The second of seven novels in The Gentleman Bastard Sequence, by Scott Lynch. First published in 2007.

In the aftermath of the Falconer's crippling, Locke and Jean head to Tal Verrar for another, even bigger, con. They lie and cheat their way through a gambling house no thief has ever survived an attempt to rob, and in which cheating has a death sentence. They are deterred, however, by someone looking for their expertise - they are coerced into masquerade as pirates in the Sea of Brass. Meanwhile, they are being pursued by the last people any sane person would ever offend... the ruthless Bondsmagi of Karthain.

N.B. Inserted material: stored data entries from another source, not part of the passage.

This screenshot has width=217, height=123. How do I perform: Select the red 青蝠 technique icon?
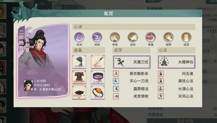(151, 37)
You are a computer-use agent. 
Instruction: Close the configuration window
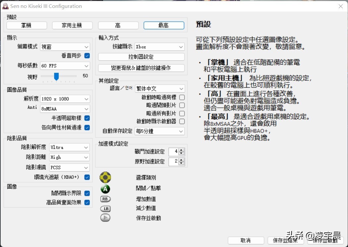click(340, 6)
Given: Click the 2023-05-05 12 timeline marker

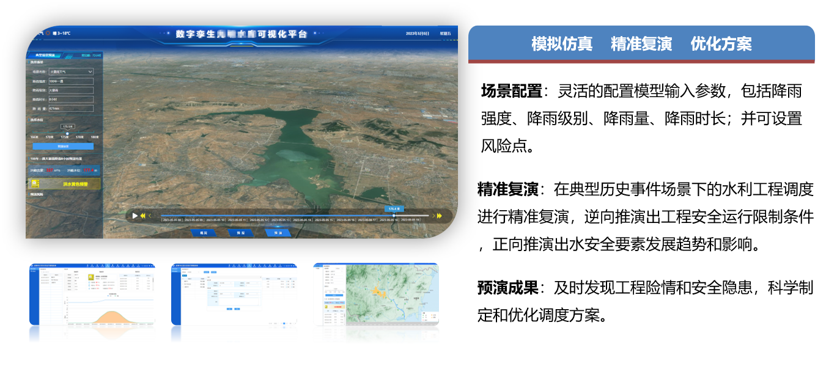Looking at the screenshot, I should tap(259, 220).
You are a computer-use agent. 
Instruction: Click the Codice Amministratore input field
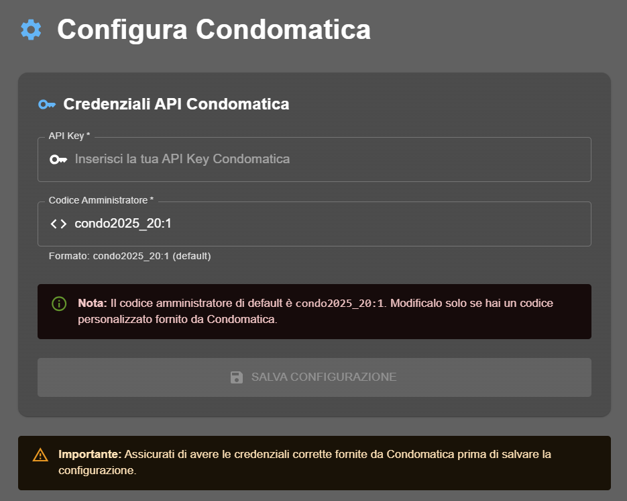click(x=314, y=224)
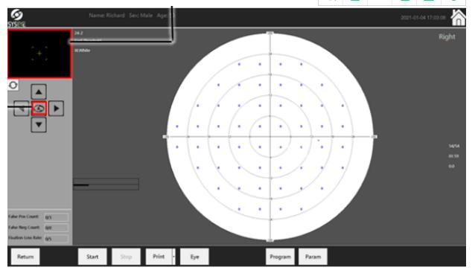Viewport: 475px width, 276px height.
Task: Click the SYSEYE logo
Action: pos(16,18)
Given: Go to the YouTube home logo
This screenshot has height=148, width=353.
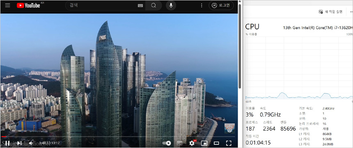Looking at the screenshot, I should pyautogui.click(x=28, y=5).
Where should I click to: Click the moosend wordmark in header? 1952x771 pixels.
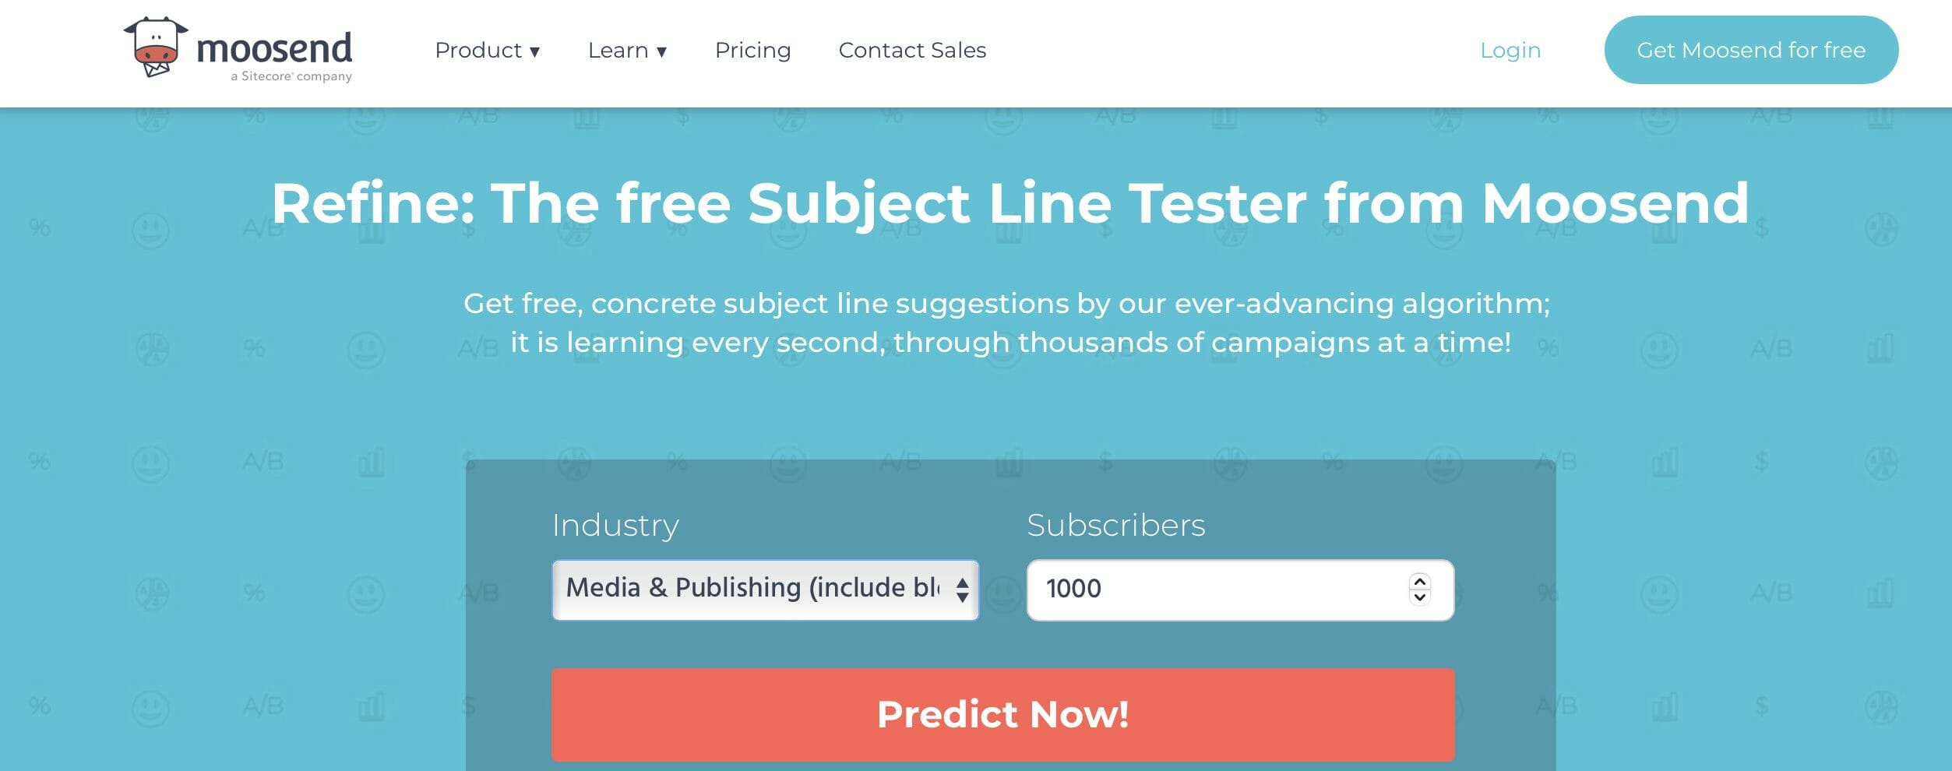274,48
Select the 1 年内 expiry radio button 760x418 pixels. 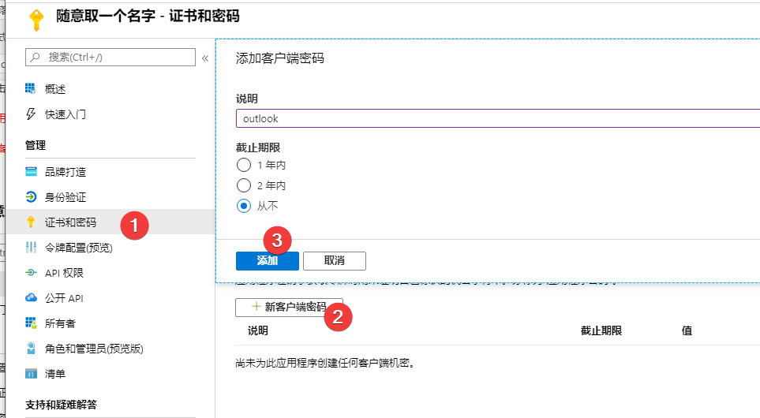click(x=244, y=165)
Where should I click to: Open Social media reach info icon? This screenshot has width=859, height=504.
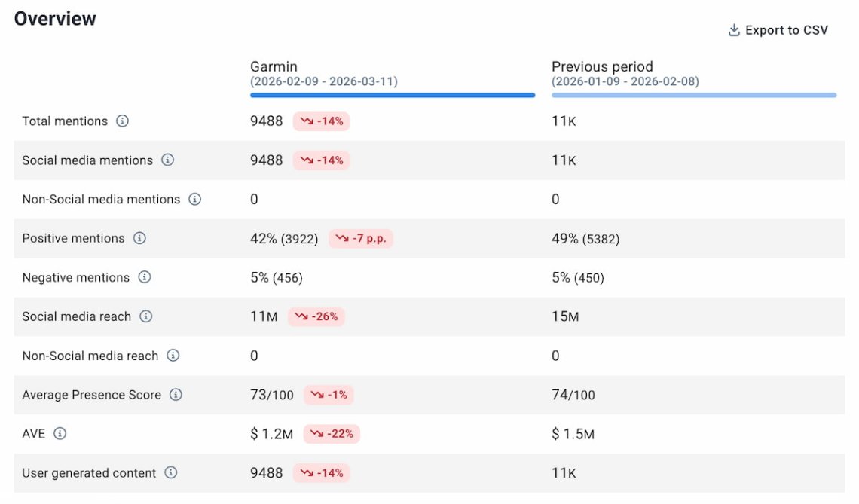(x=146, y=316)
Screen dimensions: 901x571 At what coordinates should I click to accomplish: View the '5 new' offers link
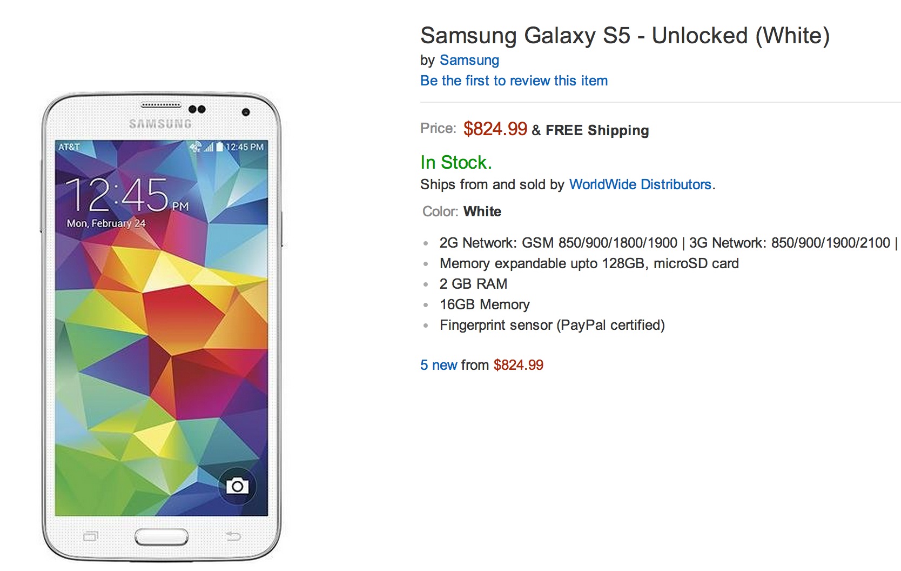coord(439,365)
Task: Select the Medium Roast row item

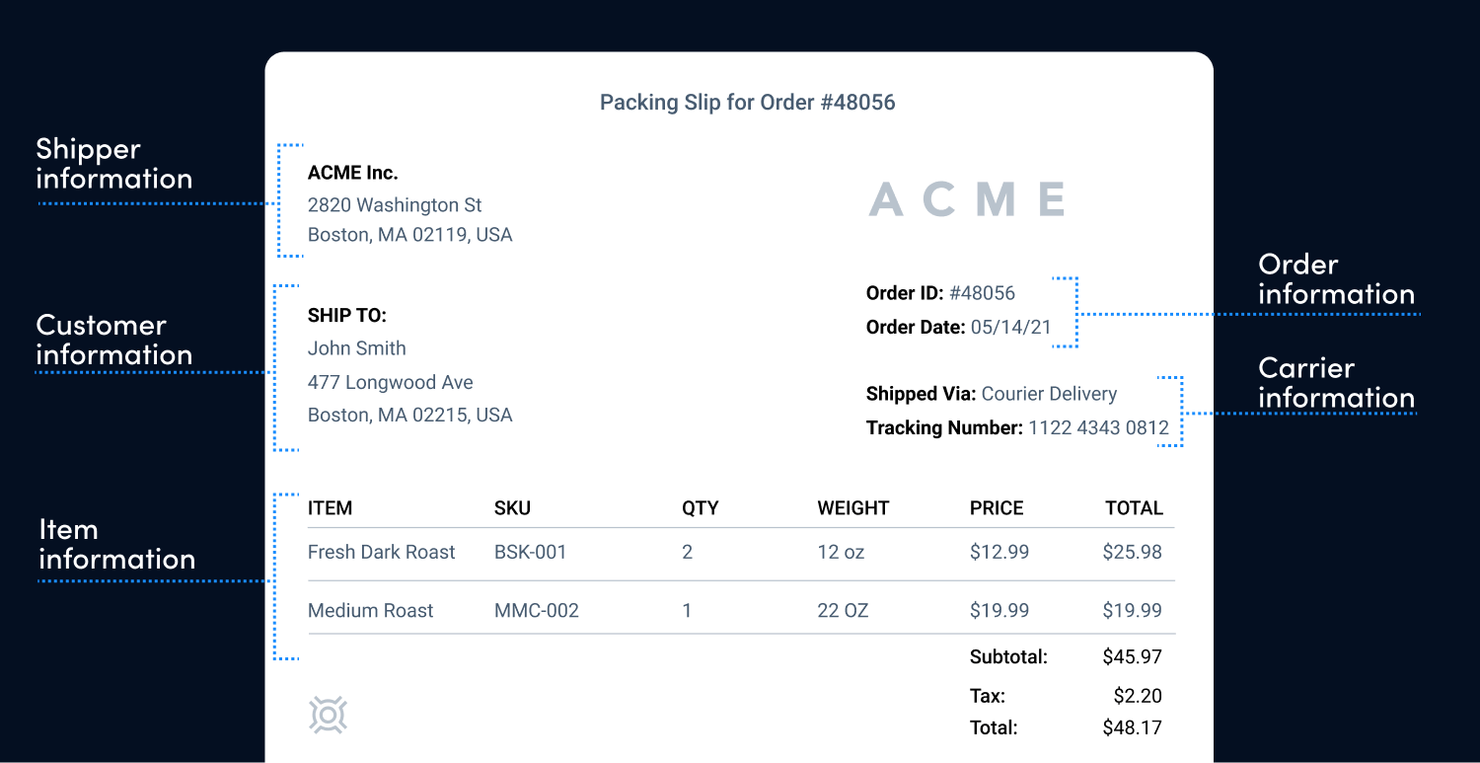Action: pos(370,611)
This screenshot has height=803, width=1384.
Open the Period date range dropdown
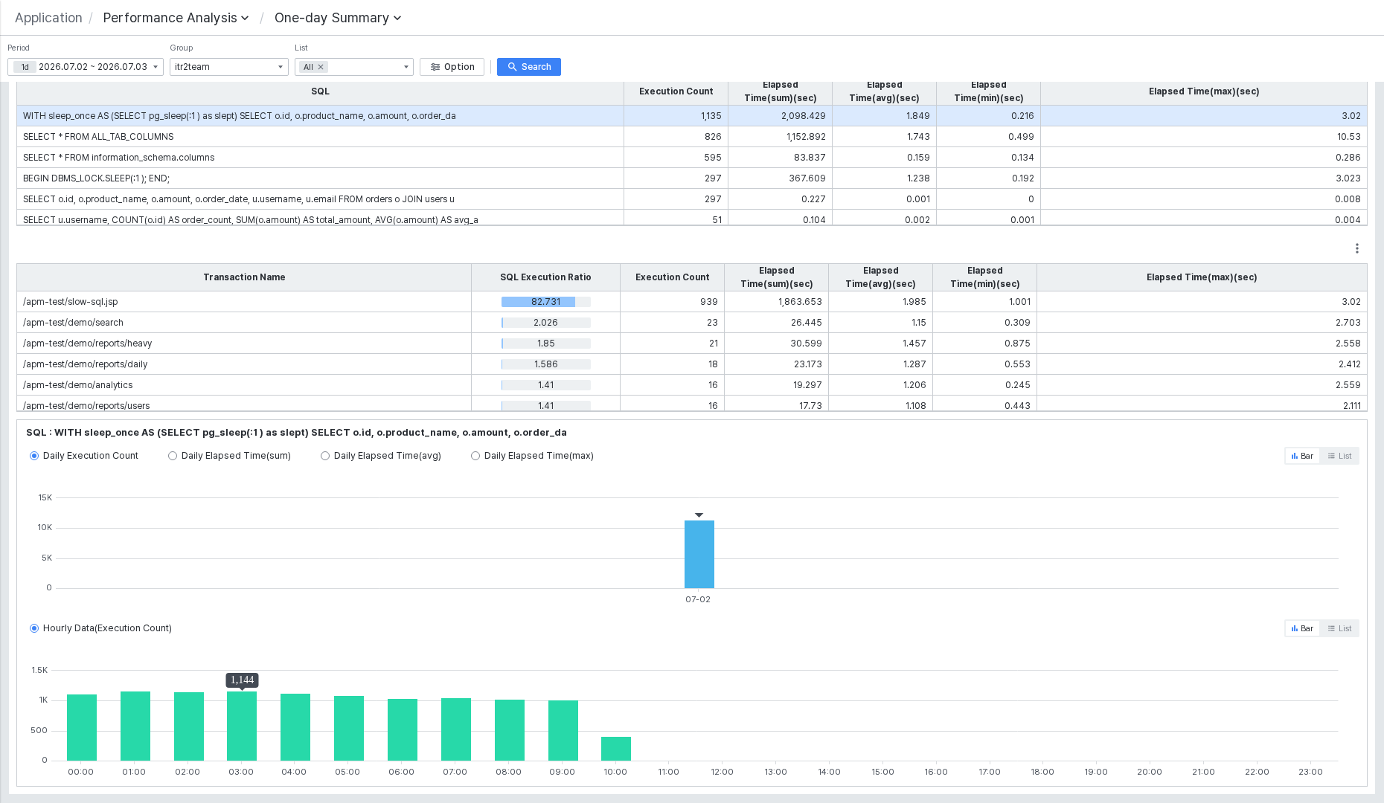pyautogui.click(x=86, y=67)
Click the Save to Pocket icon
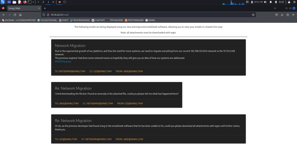 (276, 15)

The book takes Lovable Rogue Locke Lamora and his Boisterous Bruiser partner, Jean, out of their usual comfort zone of con games as well as burglarly to the high seas. There, they must play Boxed Crook heroes forced to work for the Archon of Skagos as he wants them to befriend then betray a crew of infamous pirates. Jean soon falls in love with one and Locke struggles to find his way out of the jam they are in—to get back to a heist they already planned.

It is followed by The Republic Of Thieves.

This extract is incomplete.